PROPOSAL NUMBER:03-A2.03-8170 (For NASA Use Only - Chron: 034835)
SUBTOPIC TITLE:Revolutionary Technologies and Components for Propulsion Systems
PROPOSAL TITLE:Methods to Remove Coke from Endothermic Heat Exchangers

SMALL BUSINESS CONCERN (Firm Name, Mail Address, City/State/Zip, Phone)
TDA Research, Inc.
12345 West 52nd Ave
Wheat Ridge ,CO 80033 - 1916
(303) 422 - 7819

PRINCIPAL INVESTIGATOR/PROJECT MANAGER (Name, E-mail, Mail Address, City/State/Zip, Phone)
Dr. David T. Wickham
12345 W. 52nd Ave.
Wheat Ridge ,CO  80033 -1916
(303) 940 - 2350
U.S. Citizen or Legal Resident: Yes

Currently the United States space program is recognized as the world leader in providing access to space. However, in order to maintain this position, it will be necessary to reduce the very high cost of reaching low Earth orbit by using single stage or two stage to orbit vehicles. Some components of these vehicles have exceptionally high heat loads and require additional cooling capacity, which can be accommodated by utilizing the additional fuel heat sink capacity available from endothermic cracking reactions. Unfortunately, cracking reactions lead to coke deposition in the heat exchanger, which can be a potentially serious problem if it is allowed to accumulate. Therefore in this Phase I proposal, TDA Research, Inc. (TDA) will develop methods to remove the coke from the heat exchanger flow path. Previously, several different coke formation mechanisms were though to occur during cracking and the selection of an appropriate method to remove the coke would depend on the mechanism responsible. However, as a result of previous work, we have identified the mechanism primarily responsible for coke deposition with JP-7 and JP-8. Thus, the methods we develop in this SBIR Phase I proposal have a high probability of success.

The most immediate application of this technology for NASA would be in the removal of carbon deposits from fuel flow paths in vehicles that require a substantial amount of cooling from the fuel. Coke deposits will reduce the heat transfer and inhibit fuel flow, both of which can lead to total failure of the unit. Since coke deposition accompanies the cracking reactions required to provide the necessary cooling, methods to remove coke are critical to the continued development of reusable launch vehicles.
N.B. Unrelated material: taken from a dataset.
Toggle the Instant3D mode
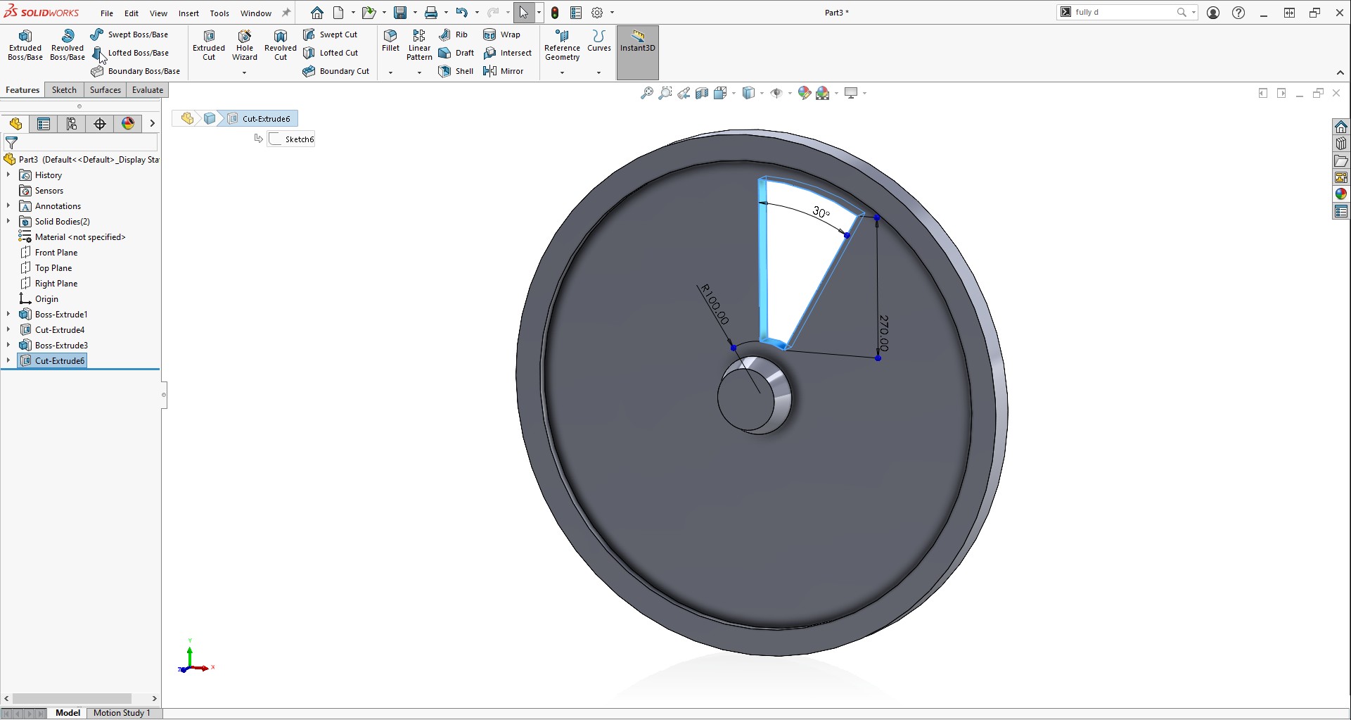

Our technology would find substantial commercial use in removing hydrocarbons and other compound from high precision components such as semiconductors, magnetic disks, medical devices, optics, flight hardware, etc. Because of the current limitations in the use of chlorocarbons and chlorofluorocarbons, alternative methods using more environmentally and less toxic compounds are of current interest. Because the goal of our project will be to identify conditions and solvents that are more effective for high molecular weight compounds, it will lead to significant improvements over cleaning methods currently used.